On September 13, GSL Investigators Margaret MacAulay, Patrick Fafard and Adèle Cassola published an op-ed in the Globe and Mail discussing the roles of CMOHs during COVID-19 and how their relationship with the public has gotten strained the longer the pandemic has been going on.
In the article, they outline that at the outset of COVID-19, Canada’s chief medical officers of health (CMOHs) were veritable rockstars to the Canadian public. But now, 18 months later, some have now experienced the disadvantages of viral fame: personal attacks, targeted harassment and calls for their resignations.
CMOHs are simultaneously tasked with interpreting complex scientific evidence to advise ministers on these choices, explaining government policies, sometimes managing health departments, and reassuring citizens that their governments are prepared to lead them back to “normal.” Their independent scientific expertise and authority serve to enhance public trust in government decisions.
However, CMOHs’ role as the government’s central public health and scientific adviser has been challenged. In some cases, this is because other expert bodies have become prominent (e.g., Ontario’s Science Table). In others, it is because CMOHs are being framed as decision-makers. For example, Alberta’s Health Minister Tyler Shandro argued that the decision to end isolation requirements for COVID-19 cases and contacts “came from [Alberta’s CMOH] Dr. Hinshaw.” This reflects a common pattern of politicians claiming to “follow the science.” But this is not how governments make important policy decisions.
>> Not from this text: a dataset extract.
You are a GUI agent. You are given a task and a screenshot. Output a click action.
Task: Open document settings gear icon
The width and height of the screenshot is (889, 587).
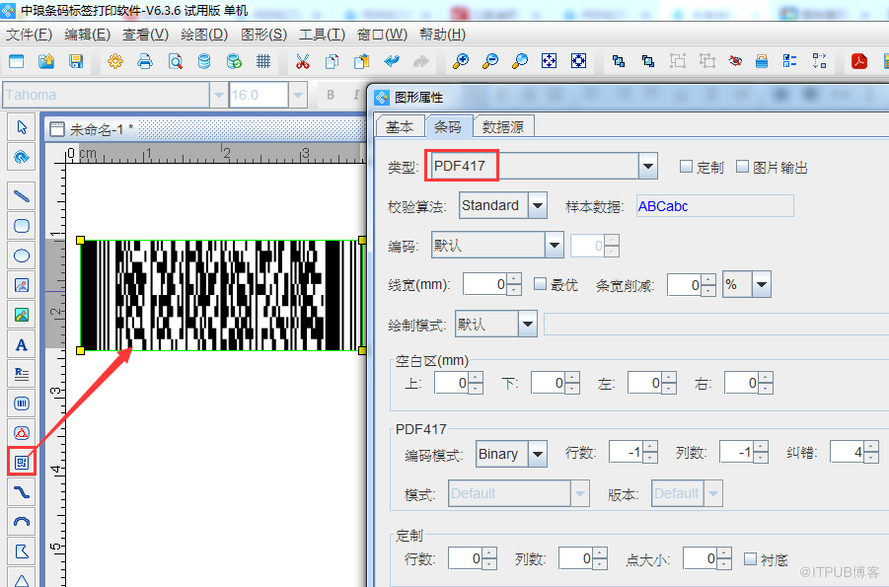coord(115,62)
CMOHs may play a key role in the process, but we elect politicians to make the tough choices.
Some argue that CMOHs should be watchdogs holding governments to account rather than serving as advisers. Concerns regarding the pace of reopening in several provinces in order to bolster the economy have led some to describe CMOHs as “toothless” and in need of greater autonomy. However, the same person cannot advise the minister in the morning and publicly criticize the government in the afternoon.
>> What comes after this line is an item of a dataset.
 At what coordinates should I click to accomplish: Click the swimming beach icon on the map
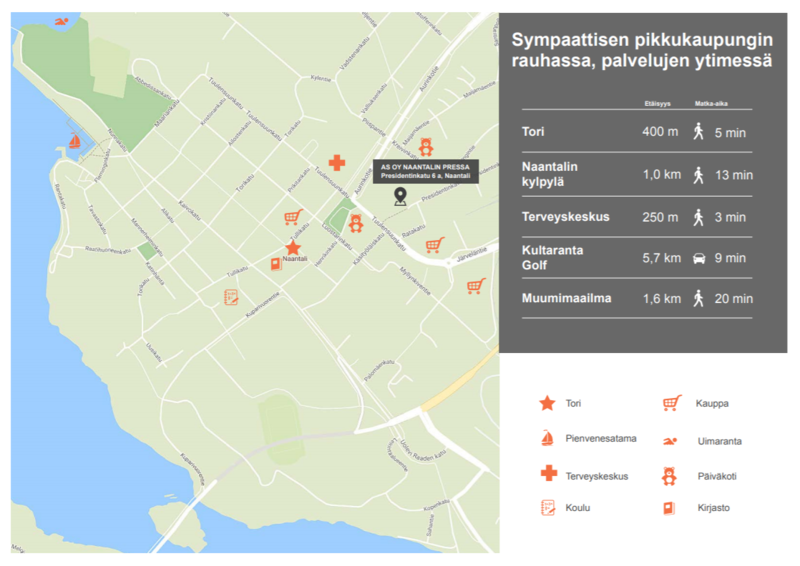tap(63, 22)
According to MacAulay et al., these issues have not only emerged in Canada. GSL’s analysis of the CMOH role in Canada, AUS, NZ, the UK and Ireland reveals common tensions in the design of the office and questions about when officials should speak out, resign, or exercise independent authority. Across jurisdictions, the increased scrutiny of CMOHs draws our attention to the importance of institutional design in public health policymaking. How the CMOH is appointed, their degree of autonomy and the scope of their management and advisory roles shape the role’s trajectory.
These are, according to the authors, more important than whether an individual CMOH is charismatic, courageous, or a gifted communicator. We must ask why the role exists and whether the pandemic requires that we rethink what they do and how they do it.